The following instructions assume you have CDK bootstrapped your target account, and that the MDAA source repo is cloned locally. More predeployment info and procedures are available in PREDEPLOYMENT.

  1. Enable IAM Identity Center in the Account and add users and groups for team1 and team2

  2. Edit the mdaa.yaml to specify:

  • An organization name. This must be a globally unique name, as it is used in the naming of all deployed resources, some of which are globally named (such as S3 buckets).
  • context: values specific to your environment:
    • Vpd Id
    • Subnet Ids - Theses should be private subnets with routed connectivity to public service endpoints or via VPC endpoints
    • Team group SSO ids (team1-group-sso-id/team2-group-sso-id). These will be the names of the SSO groups created in step 1.
  1. Ensure you are authenticated to your target AWS account with credentials derived from IAM Identity Center (required for DataZone PolicyGrant operations). This can be SSO credentials configured via aws configure sso or temporary credentials provided by your organization's authentication system.

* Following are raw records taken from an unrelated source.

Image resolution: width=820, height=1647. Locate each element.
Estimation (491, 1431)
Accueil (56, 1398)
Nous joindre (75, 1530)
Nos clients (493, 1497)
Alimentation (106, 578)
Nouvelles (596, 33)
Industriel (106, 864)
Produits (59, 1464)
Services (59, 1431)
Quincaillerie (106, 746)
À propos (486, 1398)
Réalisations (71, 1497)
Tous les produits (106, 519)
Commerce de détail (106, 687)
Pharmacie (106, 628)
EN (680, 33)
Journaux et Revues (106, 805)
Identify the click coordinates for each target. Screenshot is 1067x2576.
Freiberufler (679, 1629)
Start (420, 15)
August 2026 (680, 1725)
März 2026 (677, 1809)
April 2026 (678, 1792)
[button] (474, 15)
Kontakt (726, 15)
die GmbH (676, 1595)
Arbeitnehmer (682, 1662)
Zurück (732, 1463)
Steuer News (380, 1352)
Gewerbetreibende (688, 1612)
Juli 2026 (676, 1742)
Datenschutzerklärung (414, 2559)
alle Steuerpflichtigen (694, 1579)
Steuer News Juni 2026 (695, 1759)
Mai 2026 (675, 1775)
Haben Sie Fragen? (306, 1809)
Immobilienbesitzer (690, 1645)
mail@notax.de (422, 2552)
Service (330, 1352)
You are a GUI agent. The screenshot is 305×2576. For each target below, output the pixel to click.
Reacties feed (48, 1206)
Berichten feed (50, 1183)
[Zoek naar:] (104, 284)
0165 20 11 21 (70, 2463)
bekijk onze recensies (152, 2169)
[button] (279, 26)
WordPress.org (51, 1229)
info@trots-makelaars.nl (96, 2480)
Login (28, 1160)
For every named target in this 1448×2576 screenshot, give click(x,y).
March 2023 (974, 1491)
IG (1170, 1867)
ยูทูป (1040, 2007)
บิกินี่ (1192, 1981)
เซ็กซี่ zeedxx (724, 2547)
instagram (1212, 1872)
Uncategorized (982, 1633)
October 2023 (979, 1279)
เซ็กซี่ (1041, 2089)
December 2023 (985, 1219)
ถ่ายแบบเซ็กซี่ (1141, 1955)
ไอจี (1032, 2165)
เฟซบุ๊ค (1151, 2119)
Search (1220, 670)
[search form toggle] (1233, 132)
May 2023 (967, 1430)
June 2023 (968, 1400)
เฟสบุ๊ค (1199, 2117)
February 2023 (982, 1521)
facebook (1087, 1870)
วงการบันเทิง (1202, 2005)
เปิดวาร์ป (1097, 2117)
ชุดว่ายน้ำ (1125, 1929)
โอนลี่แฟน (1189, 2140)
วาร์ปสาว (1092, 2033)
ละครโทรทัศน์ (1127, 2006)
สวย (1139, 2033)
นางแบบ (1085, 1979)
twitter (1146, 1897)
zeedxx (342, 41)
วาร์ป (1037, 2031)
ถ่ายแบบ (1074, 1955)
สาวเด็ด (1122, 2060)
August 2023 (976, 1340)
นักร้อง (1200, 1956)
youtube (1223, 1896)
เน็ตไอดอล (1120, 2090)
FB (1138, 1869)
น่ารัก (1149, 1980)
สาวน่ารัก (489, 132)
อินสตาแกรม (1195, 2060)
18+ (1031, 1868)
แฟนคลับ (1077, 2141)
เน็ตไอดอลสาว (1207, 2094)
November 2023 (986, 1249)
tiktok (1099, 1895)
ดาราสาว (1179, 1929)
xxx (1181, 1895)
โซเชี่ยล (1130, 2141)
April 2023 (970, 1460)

  2. Optionally, run <path_to_mdaa_repo>/bin/mdaa ls from the directory containing mdaa.yaml to understand what stacks will be deployed.

  3. Optionally, run <path_to_mdaa_repo>/bin/mdaa synth from the directory containing mdaa.yaml and review the produced templates.

  4. Run <path_to_mdaa_repo>/bin/mdaa deploy from the directory containing mdaa.yaml to deploy all modules in order they appear in the config

Additional MDAA deployment commands/procedures can be reviewed in DEPLOYMENT.

Usage

Once deployed, the SageMaker Unified portal can be launched and should be accessible by SSO users in the team1/team2 SSO groups. All core SMUS capabilities provided by the Tooling blueprint should be usable from within the portal.